Very few precious metals investors realize how recent trend changes will greatly impact the gold market going forward.  The reason many investors fail to grasp the huge change in the gold market is that they look at data or information on an individual basis.  To really understand what is going on, we must look at how all segments of the market compare to each other… a BIRD’S EYE VIEW.

Let’s start off with one segment of the gold market that has changed significantly in the past 15 years.  The Global Gold Hedge Book hit a peak of nearly 3,100 metric tons (mt) in 1999:

(chart courtesy of the World Gold Council)

Here we can see that after the Global Gold Hedge Book peaked in 1999, it fell to a low at a little more than 100 mt in 2013.  Not only was this a significant change in the hedging strategy of the gold mining industry, it also was impacted by the price change from an average price of $279 in 1999 to $1,411 in 2013.

So, as the price of gold jumped five times from 1999 to 2013, the Global Gold Hedge Book fell 96%.  Even though it increased a bit in the first quarter of 2016 to the present 253 metric tons, it’s still a fraction of the massive hedge book the gold industry held in 1999.

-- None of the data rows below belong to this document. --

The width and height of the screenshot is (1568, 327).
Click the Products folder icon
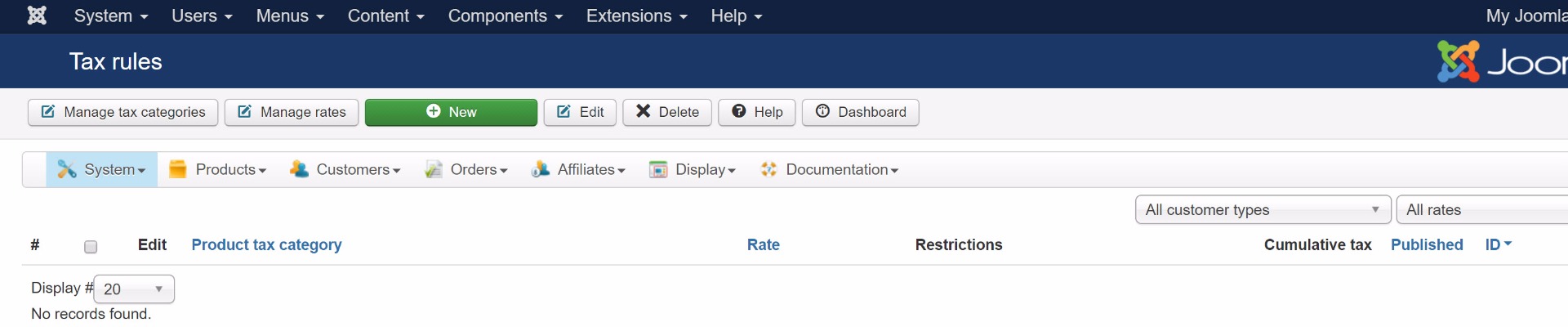click(x=177, y=169)
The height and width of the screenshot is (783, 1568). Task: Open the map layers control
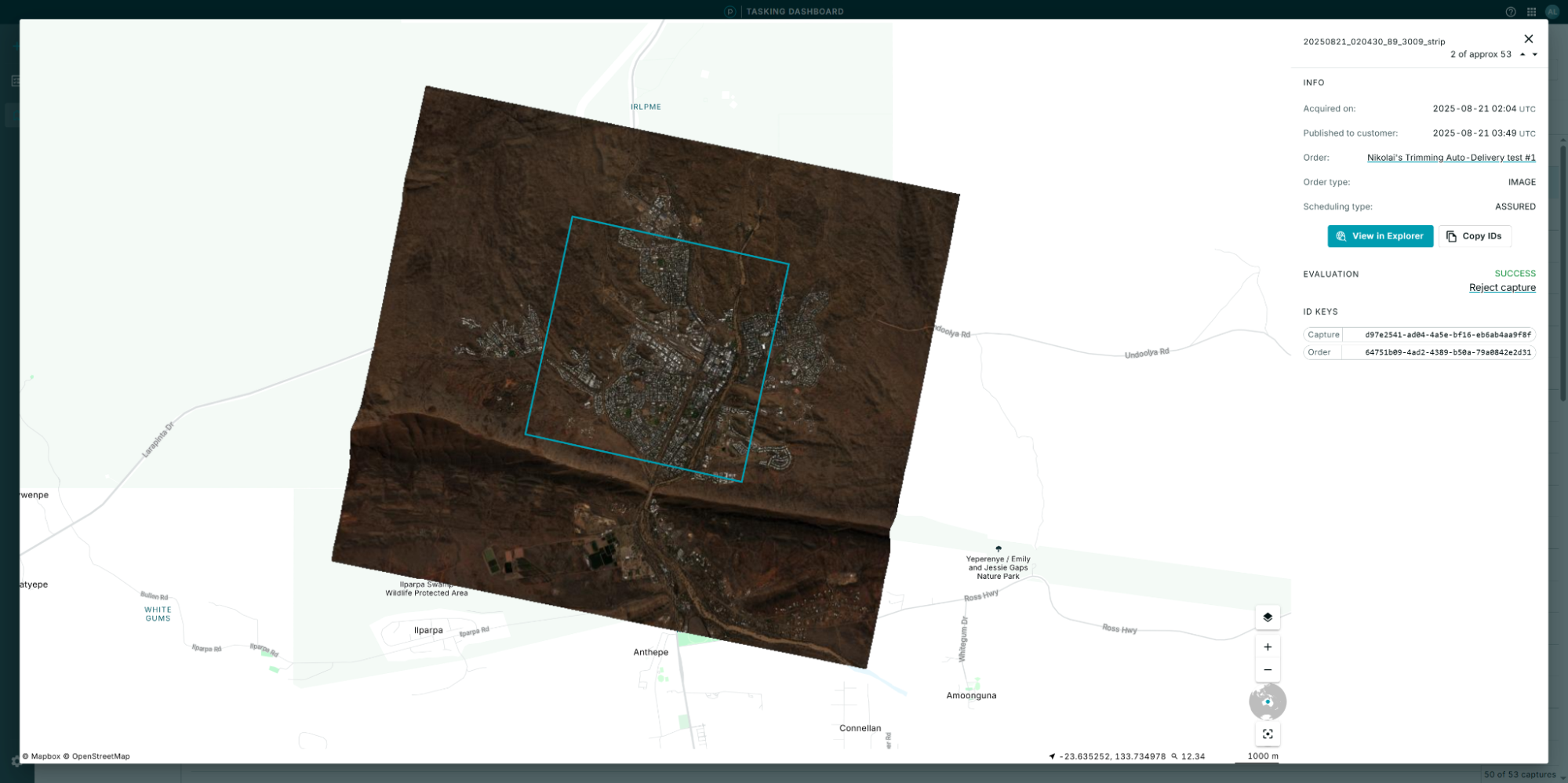(1267, 617)
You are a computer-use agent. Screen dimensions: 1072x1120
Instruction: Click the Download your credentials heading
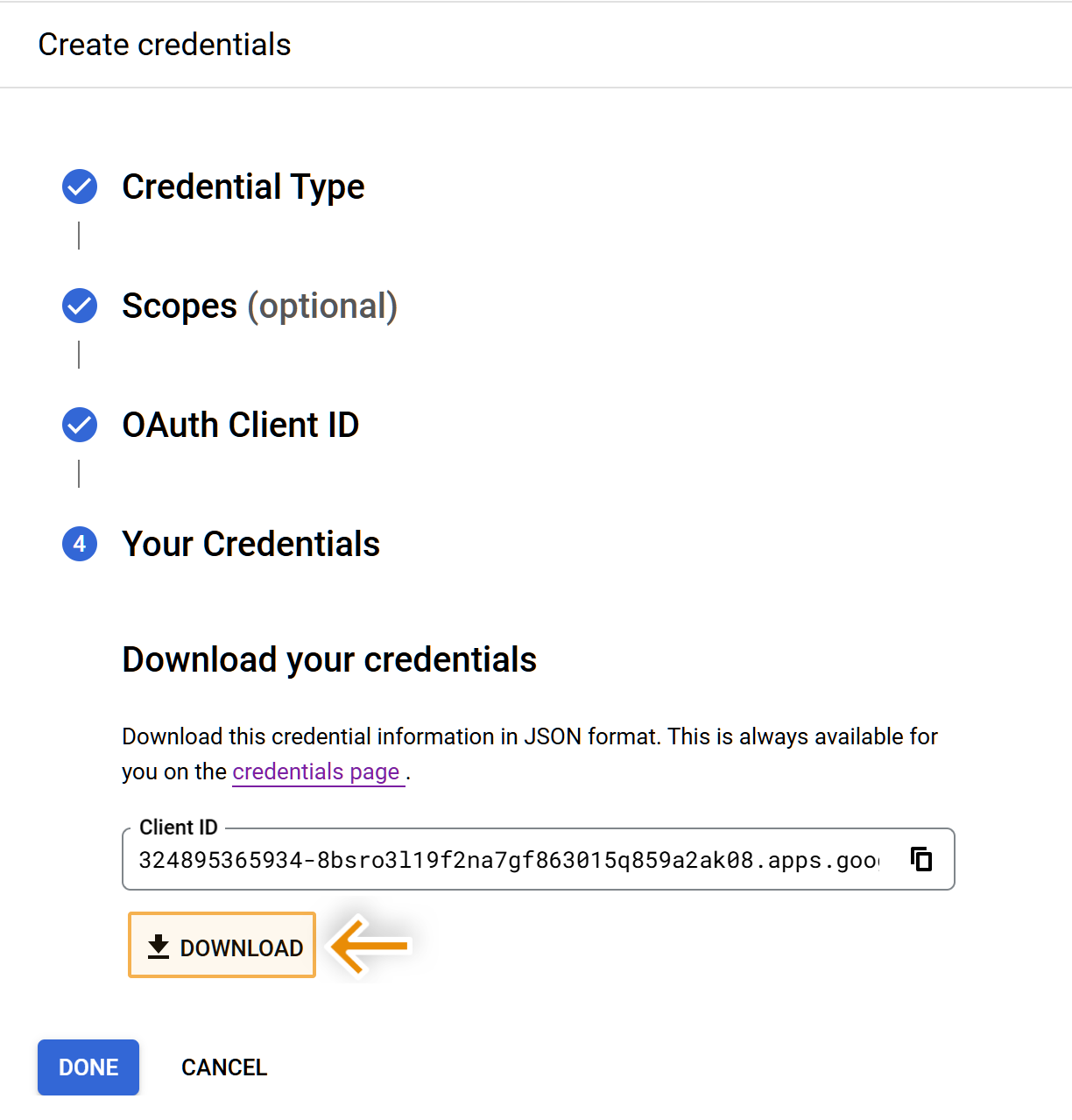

Now, if we add another segment of the gold market, we will see another large trend change.  Global Gold Bar & Coin demand increased significantly since 2000.  In 2000, total Global Gold Bar & Coin demand was 166 mt.  However, this hit a record high of 1,705 mt in 2013:

If we were to super-impose the Global Gold Hedge Book chart with the Gold Bar & Coin chart, we would see an interesting trend.  As the gold industry’s hedge book fell to a low in 2013, Global Bar & Coin demand hit a peak.  Furthermore, if we consider the net change in Central Bank Gold purchases, it’s even more interesting:

When the gold industry held a very large gold hedge book, Western Central Banks were dumping gold on the market HAND-over-FIST.  I imagine this was a two-tiered approach in controlling the gold price.  We can see that in 2003, Central Banks dumped 620 mt of gold into the market and another whopping 663 mt in 2005.  However, this all turned around in 2010, when (Eastern) Central Banks became net buyers of gold at 79 mt.